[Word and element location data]
──────────────────────────────

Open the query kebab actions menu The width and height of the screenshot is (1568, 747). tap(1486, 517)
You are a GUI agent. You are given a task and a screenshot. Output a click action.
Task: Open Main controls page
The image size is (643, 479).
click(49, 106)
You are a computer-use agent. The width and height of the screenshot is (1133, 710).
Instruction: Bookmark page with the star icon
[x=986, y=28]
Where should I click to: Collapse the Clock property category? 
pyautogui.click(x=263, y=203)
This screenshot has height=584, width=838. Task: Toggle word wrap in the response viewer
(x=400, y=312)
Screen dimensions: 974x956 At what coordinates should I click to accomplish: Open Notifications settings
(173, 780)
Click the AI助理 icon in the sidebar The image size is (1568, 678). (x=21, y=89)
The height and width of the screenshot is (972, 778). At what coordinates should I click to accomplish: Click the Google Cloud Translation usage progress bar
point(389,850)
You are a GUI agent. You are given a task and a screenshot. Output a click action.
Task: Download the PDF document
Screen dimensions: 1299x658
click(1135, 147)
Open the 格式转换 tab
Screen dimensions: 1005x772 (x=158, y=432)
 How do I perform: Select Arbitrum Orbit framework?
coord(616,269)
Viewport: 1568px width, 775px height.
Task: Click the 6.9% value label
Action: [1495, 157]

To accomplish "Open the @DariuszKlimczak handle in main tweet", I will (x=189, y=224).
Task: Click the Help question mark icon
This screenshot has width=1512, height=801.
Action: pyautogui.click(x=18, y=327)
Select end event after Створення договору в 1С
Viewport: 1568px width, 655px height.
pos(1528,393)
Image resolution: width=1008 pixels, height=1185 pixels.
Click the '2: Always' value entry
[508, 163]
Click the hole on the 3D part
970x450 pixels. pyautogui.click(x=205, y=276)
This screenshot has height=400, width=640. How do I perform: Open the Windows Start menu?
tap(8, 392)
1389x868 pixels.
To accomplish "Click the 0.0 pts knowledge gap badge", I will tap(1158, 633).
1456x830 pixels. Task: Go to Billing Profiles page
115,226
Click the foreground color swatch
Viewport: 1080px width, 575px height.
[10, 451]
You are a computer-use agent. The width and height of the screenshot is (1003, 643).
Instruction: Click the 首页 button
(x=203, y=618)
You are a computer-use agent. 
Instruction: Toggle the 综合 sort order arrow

──────────────────────────────

(Task requirements) Write out each of the rows above word for word, in the same order.

(Exercise result)
Open the query kebab actions menu The width and height of the screenshot is (1568, 747). tap(1486, 517)
You are a GUI agent. You are given a task and a screenshot. Output a click action.
Task: Open Main controls page
The image size is (643, 479).
click(49, 106)
You are a computer-use agent. The width and height of the screenshot is (1133, 710).
Instruction: Bookmark page with the star icon
[x=986, y=28]
Where should I click to: Collapse the Clock property category? 
pyautogui.click(x=263, y=203)
This screenshot has height=584, width=838. Task: Toggle word wrap in the response viewer
(x=400, y=312)
Screen dimensions: 974x956 At what coordinates should I click to accomplish: Open Notifications settings
(173, 780)
Click the AI助理 icon in the sidebar The image size is (1568, 678). (x=21, y=89)
The height and width of the screenshot is (972, 778). At what coordinates should I click to accomplish: Click the Google Cloud Translation usage progress bar
point(389,850)
You are a GUI agent. You are given a task and a screenshot. Output a click action.
Task: Download the PDF document
Screen dimensions: 1299x658
click(1135, 147)
Open the 格式转换 tab
Screen dimensions: 1005x772 (x=158, y=432)
 How do I perform: Select Arbitrum Orbit framework?
coord(616,269)
Viewport: 1568px width, 775px height.
Task: Click the 6.9% value label
Action: [1495, 157]

To accomplish "Open the @DariuszKlimczak handle in main tweet", I will (x=189, y=224).
Task: Click the Help question mark icon
This screenshot has width=1512, height=801.
Action: pyautogui.click(x=18, y=327)
Select end event after Створення договору в 1С
Viewport: 1568px width, 655px height.
pos(1528,393)
Image resolution: width=1008 pixels, height=1185 pixels.
Click the '2: Always' value entry
[508, 163]
Click the hole on the 3D part
970x450 pixels. pyautogui.click(x=205, y=276)
This screenshot has height=400, width=640. How do I perform: Open the Windows Start menu?
tap(8, 392)
1389x868 pixels.
To accomplish "Click the 0.0 pts knowledge gap badge", I will tap(1158, 633).
1456x830 pixels. Task: Go to Billing Profiles page
115,226
Click the foreground color swatch
Viewport: 1080px width, 575px height.
[10, 451]
You are a computer-use agent. The width and height of the screenshot is (1003, 643).
Instruction: Click the 首页 button
(x=203, y=618)
You are a computer-use agent. 
Instruction: Toggle the 综合 sort order arrow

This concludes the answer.